Most importantly, the project needed to follow open source practices adapted to deliver an entire hardware, software, and operations system. It should be possible for anyone to understand at a detailed level what the system components are and how to compose them from the bare hardware pieces through the operating system and application stack, including all the supporting production operations infrastructure. There are some intentional exceptions to this rule necessary for privacy and security, but we default to open wherever possible.
Twelve public repositories and 18 named contributors later, it’s possible to examine, use, and improve the detailed solution of this example problem for the OpenShift part of NERC. (An extensive project tracker built in Asana and many months’ worth of meeting notes are not included in these repositories but can be shared with anyone joining the project.) Explore the OCP on NERC GitHub repository to see high-level documentation, detailed configurations, and references to other open source software projects like Vault, Prometheus, and Grafana that are essential parts of the solution. Go to the NERC website to request your own project, find user guides, and read more about this environment and the other NERC offerings, like OpenStack virtual machines and bare metal computing. On March 20-21, 2023, join the in-person MOC Alliance Workshop with engineers and researchers who are building even more varied ecosystems to support research and explore the future of open computing.

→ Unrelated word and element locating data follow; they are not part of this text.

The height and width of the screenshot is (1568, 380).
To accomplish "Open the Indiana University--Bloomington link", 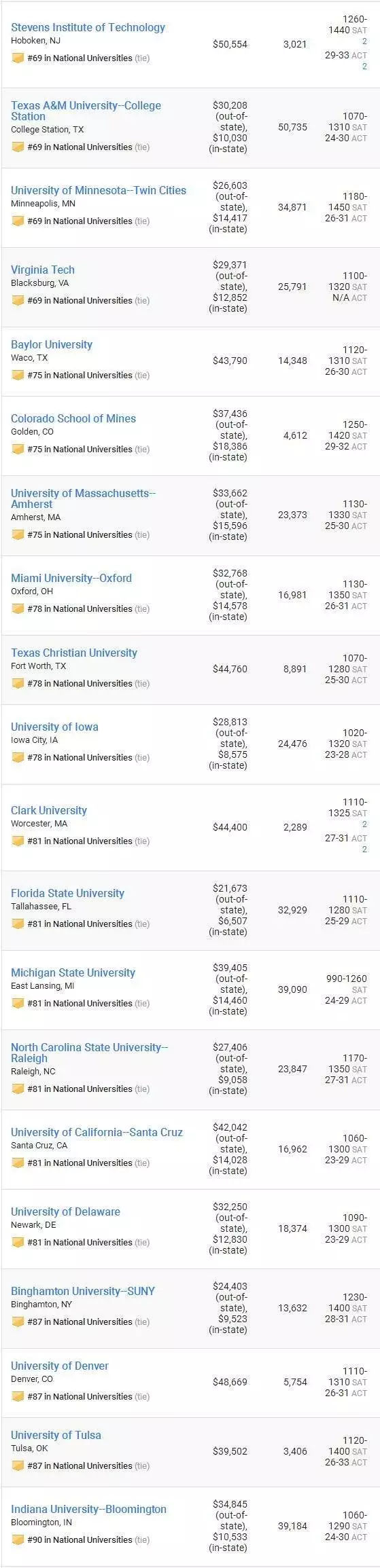I will (x=88, y=1509).
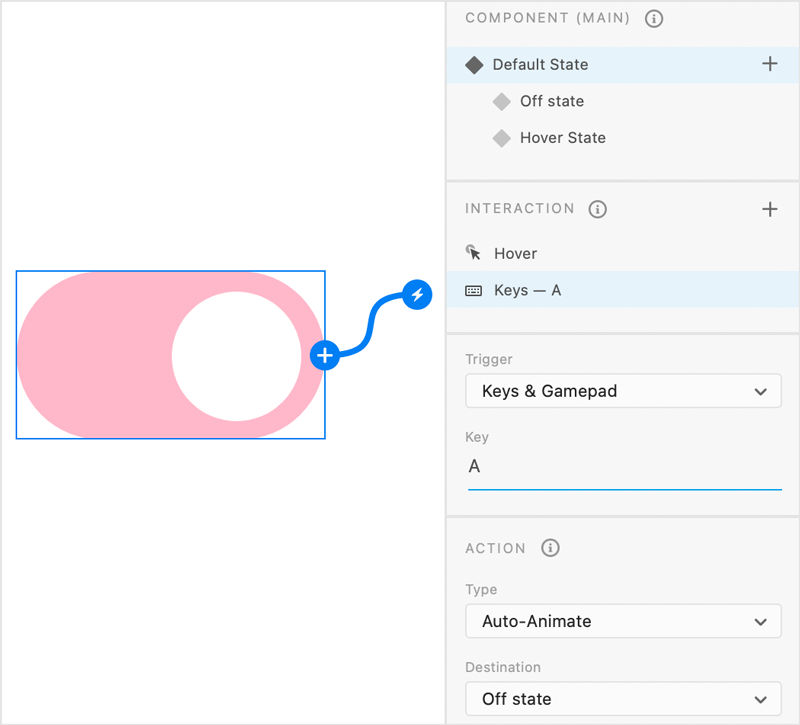
Task: Add a new component state
Action: 770,64
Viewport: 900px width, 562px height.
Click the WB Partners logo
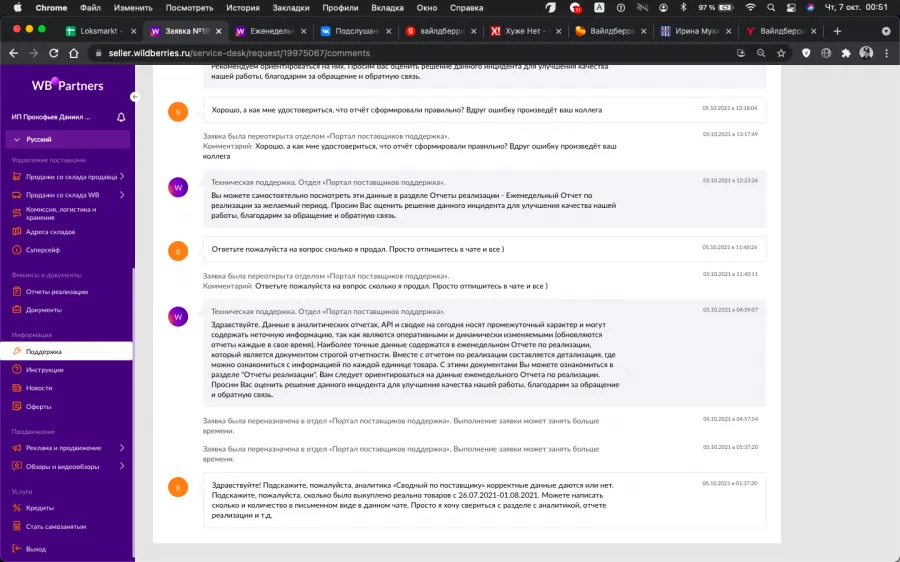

Building this environment has not been easy, and it has taken a continued concentrated effort from many people who were already busy with other critical projects and daily responsibilities. Success has depended on the team’s willingness to question what we were doing, what was missing, how we could broaden our reach, how things could fail, and what we could do about it. The effort was often messy and underresourced, but the team’s determination and dedication brought us closer to the goal. Although this project will remain an unfinished symphony for as long as research computing challenges evolve, we can all be proud of composing a new research and engineering score together.